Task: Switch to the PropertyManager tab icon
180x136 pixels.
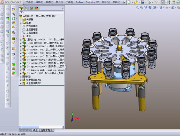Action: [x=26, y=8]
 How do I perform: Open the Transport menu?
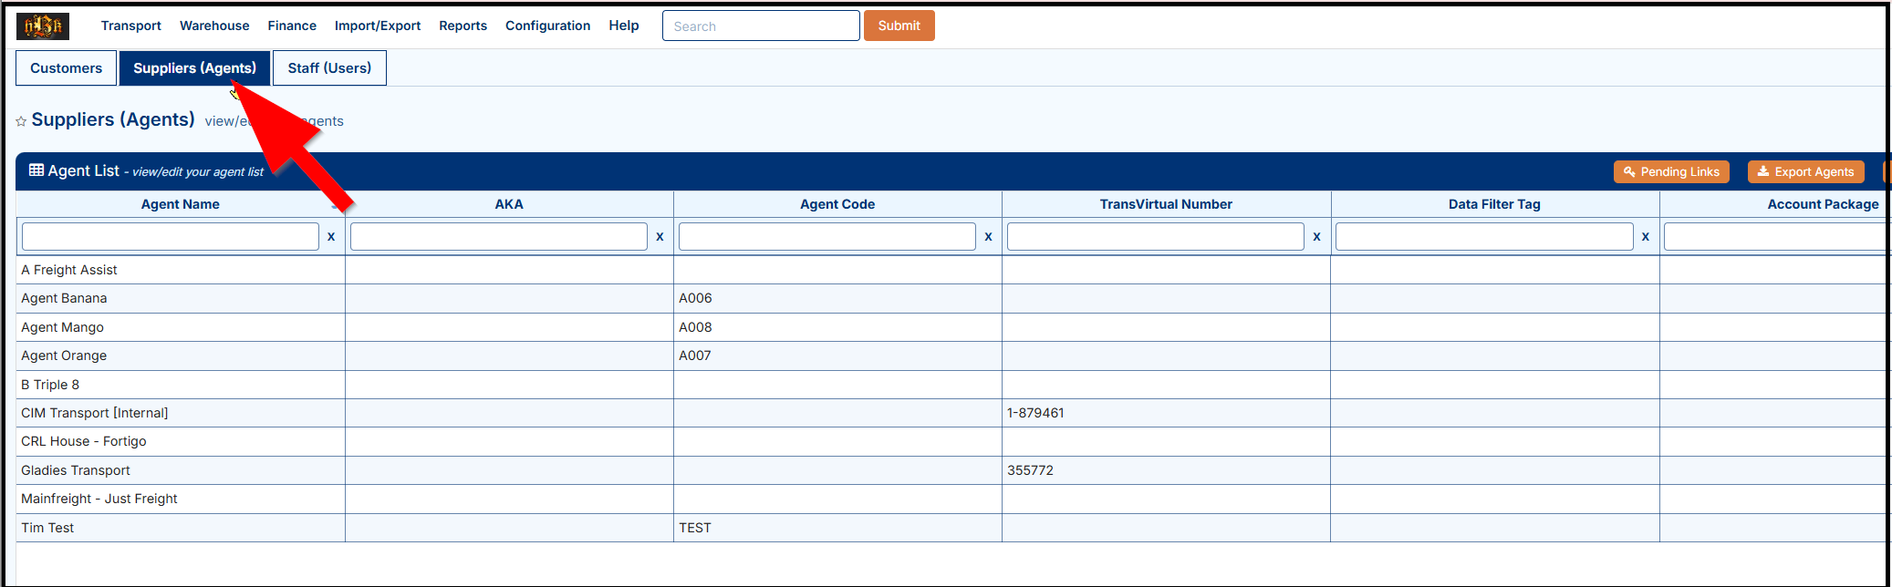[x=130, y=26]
--
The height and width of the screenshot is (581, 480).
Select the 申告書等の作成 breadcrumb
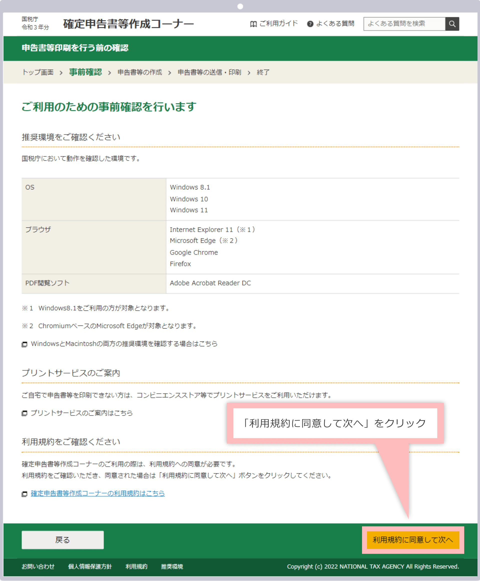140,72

• _Aim of the exercise_:
Copy the rows again, requests included, starting at the line that contains "Task: Switch to the PropertyManager tab icon" and stopping after the line that contains "[x=130, y=26]", and shift every coordinate in the answers by -79. Leave the pictures out of the output.

• _Output for this exercise_:
Task: Switch to the PropertyManager tab icon
180x136 pixels.
Action: [x=-53, y=-71]
 How do I perform: Open the Transport menu?
[x=51, y=-53]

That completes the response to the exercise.